The amended legislation was approved 26-7. It would also strip city and county governments of the power to ban guns in parks, playgrounds and sports fields, which was the main intent of the bill.
"This is about the right to self-defense, the right to protect yourself where you are," said Sen. John Stevens, a Huntingdon Republican and the bill's sponsor.
With the amendment, licensed gun holders could also carry firearms in the Capitol complex, which would include Legislative Plaza and War Memorial Plaza across from the Capitol.
The change was not part of the version the House passed 65-21 on Monday, so the legislation now goes back to the lower chamber.
"The ball is now in the House's court to figure out what they're going to do," said Democratic Sen. Jeff Yarbro of Nashville, who proposed the amendment.

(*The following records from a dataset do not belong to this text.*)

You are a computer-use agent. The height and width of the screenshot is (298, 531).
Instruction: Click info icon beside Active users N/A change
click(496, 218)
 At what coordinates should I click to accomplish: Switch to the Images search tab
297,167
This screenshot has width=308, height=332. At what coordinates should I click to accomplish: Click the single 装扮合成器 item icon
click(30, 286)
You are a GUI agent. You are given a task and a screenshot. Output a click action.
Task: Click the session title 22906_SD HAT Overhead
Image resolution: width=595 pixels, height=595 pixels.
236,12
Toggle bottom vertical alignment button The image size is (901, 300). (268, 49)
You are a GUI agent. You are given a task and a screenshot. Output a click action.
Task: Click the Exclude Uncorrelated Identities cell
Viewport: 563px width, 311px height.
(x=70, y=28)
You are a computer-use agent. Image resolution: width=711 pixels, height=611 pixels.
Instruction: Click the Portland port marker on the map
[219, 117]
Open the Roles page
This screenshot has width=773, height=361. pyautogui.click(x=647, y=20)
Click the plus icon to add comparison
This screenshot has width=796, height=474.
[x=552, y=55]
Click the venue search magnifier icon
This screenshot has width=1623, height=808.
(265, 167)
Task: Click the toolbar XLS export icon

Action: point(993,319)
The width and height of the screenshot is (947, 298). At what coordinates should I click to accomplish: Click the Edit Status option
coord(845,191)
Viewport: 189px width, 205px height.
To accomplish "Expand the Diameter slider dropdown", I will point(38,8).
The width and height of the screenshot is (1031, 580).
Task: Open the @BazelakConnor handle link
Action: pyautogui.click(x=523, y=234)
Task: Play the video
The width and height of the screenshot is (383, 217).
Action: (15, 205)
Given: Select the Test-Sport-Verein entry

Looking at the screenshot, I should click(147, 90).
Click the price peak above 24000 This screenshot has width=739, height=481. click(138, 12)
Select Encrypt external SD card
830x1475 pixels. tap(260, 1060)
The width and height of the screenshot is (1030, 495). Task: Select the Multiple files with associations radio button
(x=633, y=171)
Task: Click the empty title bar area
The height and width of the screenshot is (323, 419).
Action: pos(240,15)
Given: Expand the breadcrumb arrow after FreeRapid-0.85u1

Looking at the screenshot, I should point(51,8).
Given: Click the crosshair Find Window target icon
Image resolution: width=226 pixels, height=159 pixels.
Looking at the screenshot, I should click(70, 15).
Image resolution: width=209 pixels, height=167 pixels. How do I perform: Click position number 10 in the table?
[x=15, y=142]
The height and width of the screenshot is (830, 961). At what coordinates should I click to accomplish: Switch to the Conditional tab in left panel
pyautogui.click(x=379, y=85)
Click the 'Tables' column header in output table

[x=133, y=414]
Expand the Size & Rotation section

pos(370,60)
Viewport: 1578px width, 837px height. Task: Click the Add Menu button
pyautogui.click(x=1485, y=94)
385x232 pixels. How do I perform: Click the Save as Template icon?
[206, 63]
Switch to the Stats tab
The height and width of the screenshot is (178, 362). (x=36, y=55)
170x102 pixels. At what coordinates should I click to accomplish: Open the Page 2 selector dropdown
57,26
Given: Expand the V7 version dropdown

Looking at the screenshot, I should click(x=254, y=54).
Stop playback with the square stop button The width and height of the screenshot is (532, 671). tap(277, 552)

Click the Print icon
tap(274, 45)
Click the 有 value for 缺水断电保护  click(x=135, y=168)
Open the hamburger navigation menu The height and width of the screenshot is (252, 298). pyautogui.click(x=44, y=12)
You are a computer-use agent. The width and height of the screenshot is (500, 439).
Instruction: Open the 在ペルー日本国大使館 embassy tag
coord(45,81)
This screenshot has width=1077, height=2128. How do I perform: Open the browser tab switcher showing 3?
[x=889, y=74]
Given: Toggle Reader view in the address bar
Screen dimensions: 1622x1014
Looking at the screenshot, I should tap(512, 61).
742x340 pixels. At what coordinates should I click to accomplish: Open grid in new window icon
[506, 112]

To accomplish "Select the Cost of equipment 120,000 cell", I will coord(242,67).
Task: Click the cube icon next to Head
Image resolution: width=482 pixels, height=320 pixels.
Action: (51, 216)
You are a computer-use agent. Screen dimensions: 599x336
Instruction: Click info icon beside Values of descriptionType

Republican Rep. Mike Harrison of Rogersville, the sponsor of the House version of the bill, was surprised to hear about the change. He said he would have to research whether the Capitol provision fits within the scope of the original bill.
Yarbro said he brought the amendment to try to "eliminate ... the hypocrisy."
"If we're going to mandate decisions for local government, we should at least apply the same standards to ourselves," he said.
Senate Speaker Ron Ramsey, R-Blountville, said he supports allowing permit holders to be armed in the Capitol complex as long as they still have to log their IDs upon entry.
"They've been through the background check; they've been fingerprinted; they've paid the fee," he said. "And if they commit a crime, they're on record. That's a security enhancement."
Currently, community parks, playgrounds and sports fields are among the few areas in Tennesseewhere local governments can ban people with handgun carry permits from being armed.
When state lawmakers first enacted the law to allow guns in state and local parks in 2009, they let communities opt out if they wished. More than 70 did.
Sponsors of the legislation say the state's 500,000 permit holders are confused about which parks are off limits.
Republican Gov. Bill Haslam opposed similar legislation in the past, and as Knoxville mayor supported a 2009 city council vote that kept in place a ban on handguns in some of the city's parks. He said he has concerns about the legislation but hasn't said whether he would sign it into law.